Book Review: My Antonia by Willa Cather (and Mr. Linky for challenge reviews)

myantonia2Title: My Antonia
Author: Willa Cather
Genre: Historical fiction
Publisher: Dover
Rating: 4 out of 5 stars
Source: Print copy from my personal library
First line: Last summer I happened to be crossing the plains of Iowa in a season of intense heat, and it was my good fortune to have for a traveling companion James Quayle Burden – Jim Burden, as we still call him in the West.

Goodreads blurb: One of Cather’s earliest novels β€” written in 1918 β€” is the story of Antonia Shimerda, who arrives on the Nebraska frontier as part of a family of Bohemian emigrants. In quiet, probing depth, the story commemorates the spirit and courage of the immigrant pioneers whose persistence and strength helped to build America.

My Antonia is considered an American classic, and the honor is much deserved. Willa Cather has written a simple yet beautiful story about a fiercely strong woman who embodies the spirit of the Midwest.
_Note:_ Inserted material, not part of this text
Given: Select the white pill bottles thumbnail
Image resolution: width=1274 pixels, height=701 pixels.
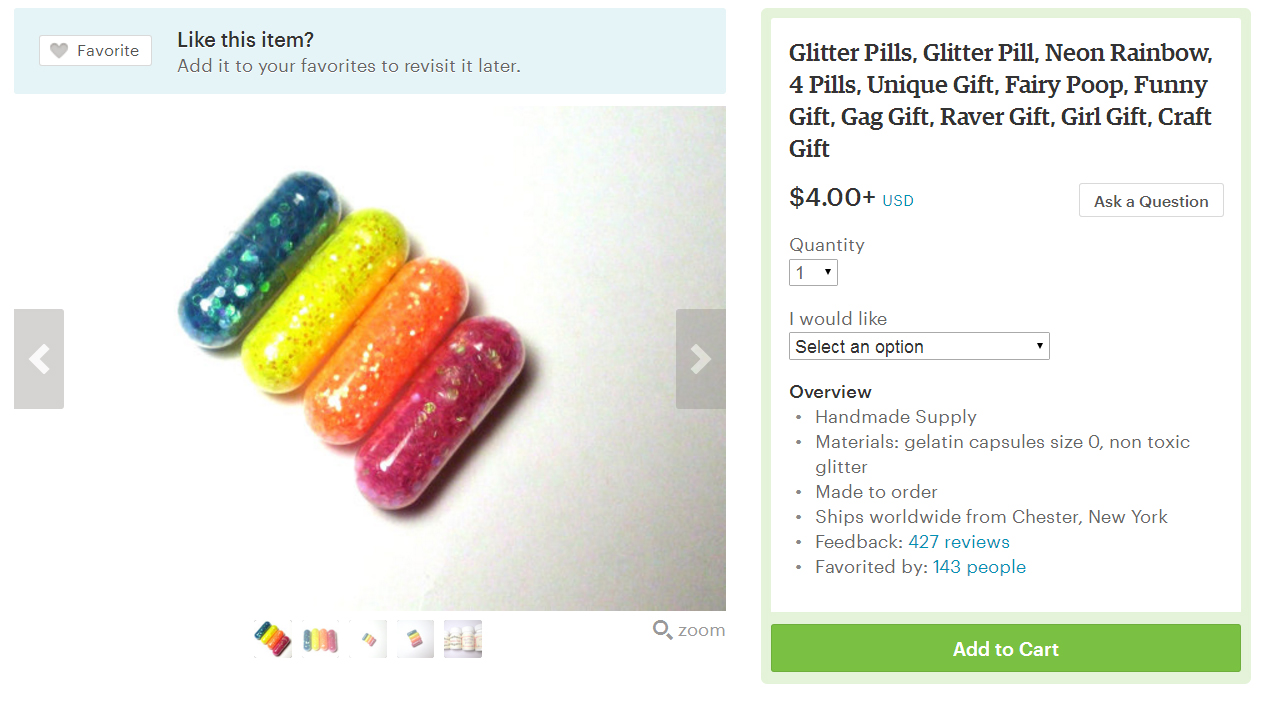Looking at the screenshot, I should (462, 638).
Though the title belongs to Antonia, her story is told by Jim Burden, a young man and neighbor who spends his life halfway in love with her.
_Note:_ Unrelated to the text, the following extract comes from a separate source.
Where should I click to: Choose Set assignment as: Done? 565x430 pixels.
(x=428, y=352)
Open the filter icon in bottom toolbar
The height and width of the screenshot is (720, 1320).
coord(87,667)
Cather is a master at writing description, giving the reader just enough detail to thrust him or her into the world of the novel, where the characters become known…

Grandfather’s prayers were often very interesting. He had the gift of simple and moving expression. Because he talked so little, his words had a peculiar force; they were not worn dull from constant use. His prayers reflected what he was thinking about at the time, and it was chiefly through them that we got to know his feelings and his views about things. ~ p. 43

…and the setting is felt.

The snow did not fall this time, it simply spilled out of heaven, like thousands of feather-beds being emptied. ~ p. 46

As I read this book, I was continually moved by how amazingly hard and brutal the lives of women were in the Midwest of the early 20th century. The amount of work performed, especially by the women who immigrated most recently, was staggering. I never would have survived back then! I was also surprised by the amount of prejudice that existed against the immigrant families. It was subtle, but it still existed, and it was simply understood that the “local” boys would not marry any of the immigrant girls.

I am glad that such a worthy and wonderful read kicked off our “I’ve Always Meant to Read That Book!” Challenge year, and I hope that many of you enjoyed it as well.

For those of you who have also read My Antonia this month, please leave a link to your review in the Mr. Linky. If you don’t have a blog, feel free to leave your thoughts in the comment section below.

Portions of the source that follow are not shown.